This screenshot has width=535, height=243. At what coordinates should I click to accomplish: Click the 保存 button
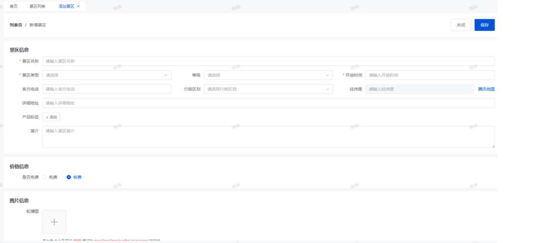coord(484,25)
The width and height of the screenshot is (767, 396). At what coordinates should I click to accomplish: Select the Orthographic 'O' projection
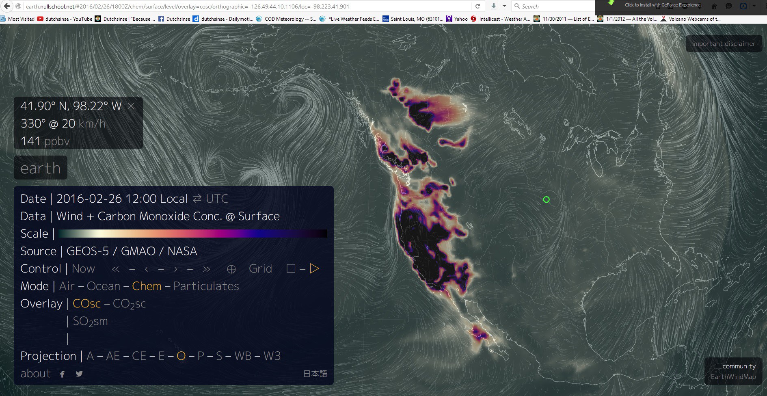coord(181,356)
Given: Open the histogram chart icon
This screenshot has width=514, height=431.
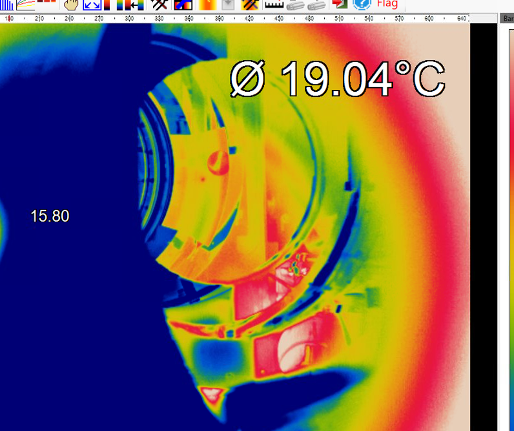Looking at the screenshot, I should coord(8,4).
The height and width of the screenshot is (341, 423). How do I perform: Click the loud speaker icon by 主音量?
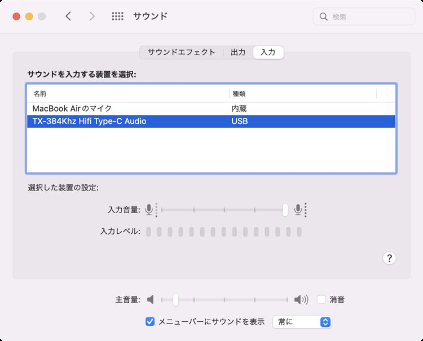pos(301,300)
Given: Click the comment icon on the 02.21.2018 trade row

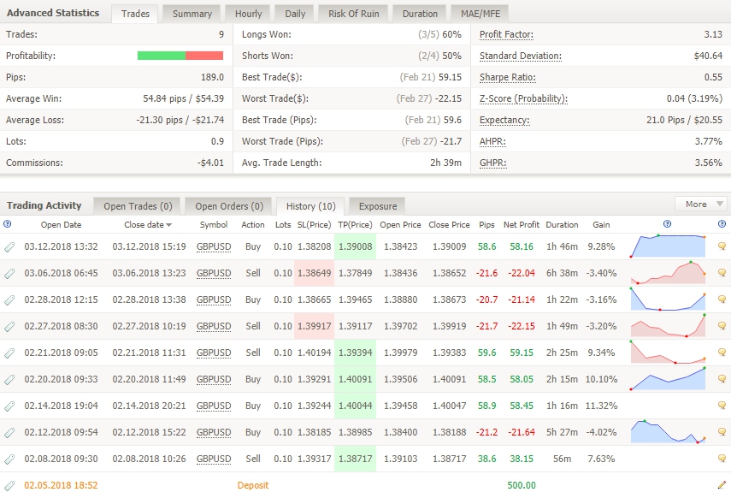Looking at the screenshot, I should 722,353.
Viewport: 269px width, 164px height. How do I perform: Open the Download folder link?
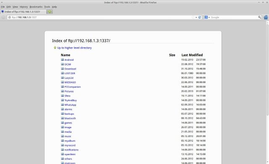tap(70, 69)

#### What you have to do
Please identify every line in the listing above that contains the word "Open" and copy each of those lines in full. Matching is case-sensitive.

#### Response
Given: Open the histogram chart icon
Viewport: 269px width, 164px height. How do I perform: Open the Download folder link?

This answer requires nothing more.